━━ DATASET EXTRACT ━━

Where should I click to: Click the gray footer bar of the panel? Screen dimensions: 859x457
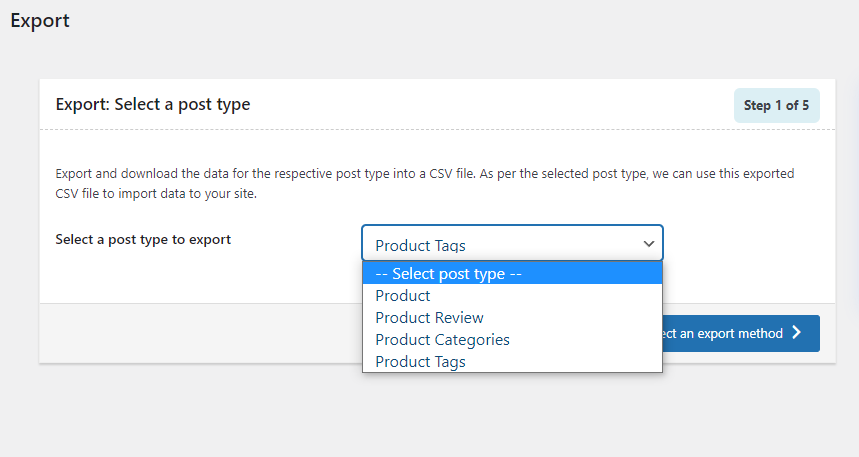200,333
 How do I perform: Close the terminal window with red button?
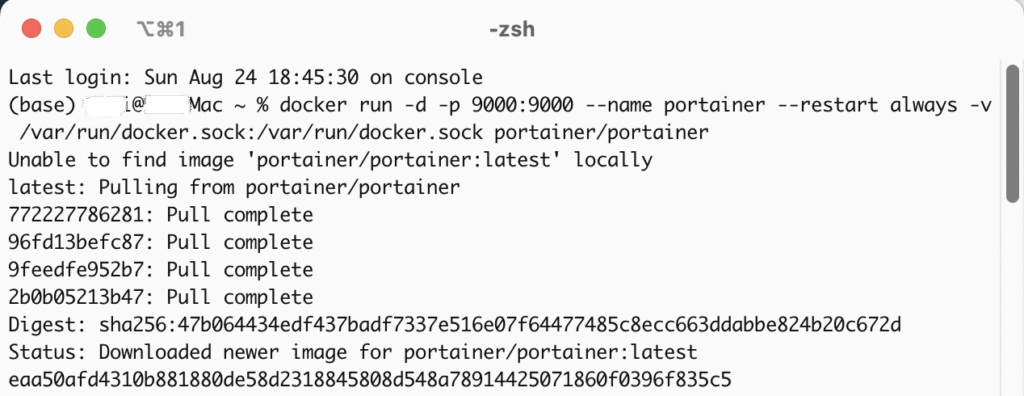point(31,29)
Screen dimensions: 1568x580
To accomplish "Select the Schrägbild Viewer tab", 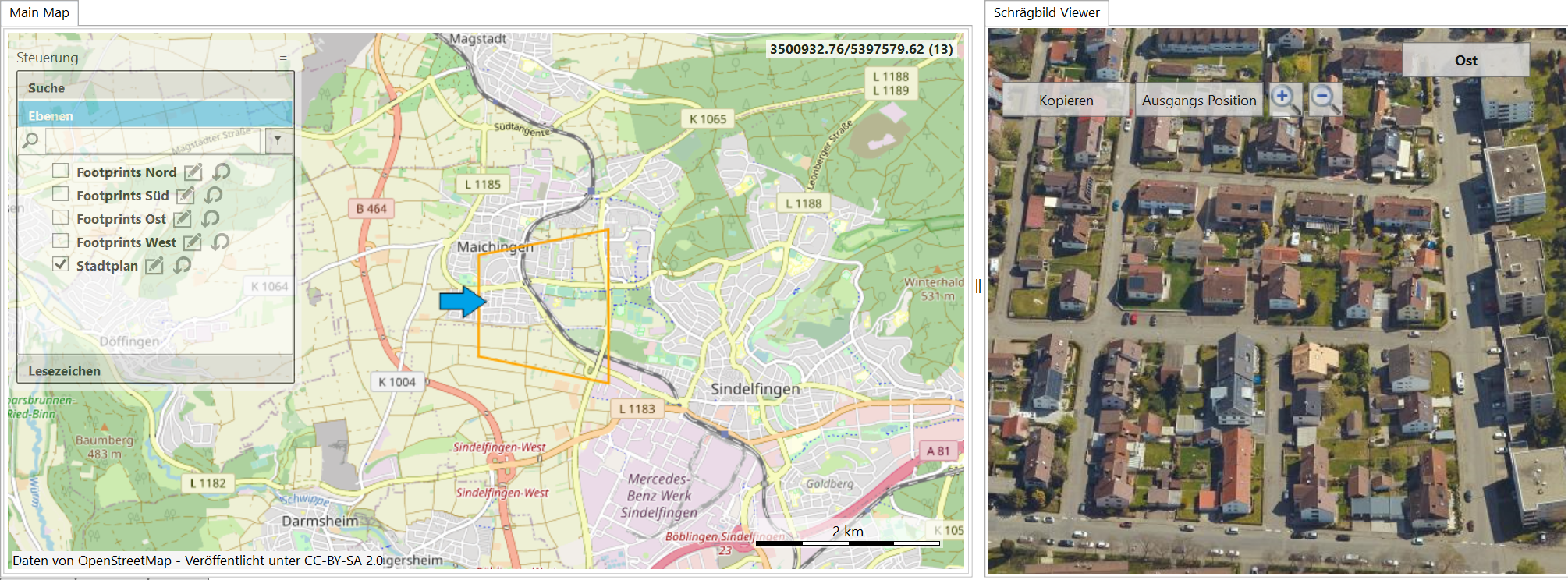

━━━

PROBLEM
With the pictures set aside, please write out all of the records above exactly.

ANSWER BELOW
Where should I click to: Click the gray footer bar of the panel? Screen dimensions: 859x457
200,333
 How do I perform: Close the terminal window with red button?
point(31,29)
Screen dimensions: 1568x580
To accomplish "Select the Schrägbild Viewer tab", 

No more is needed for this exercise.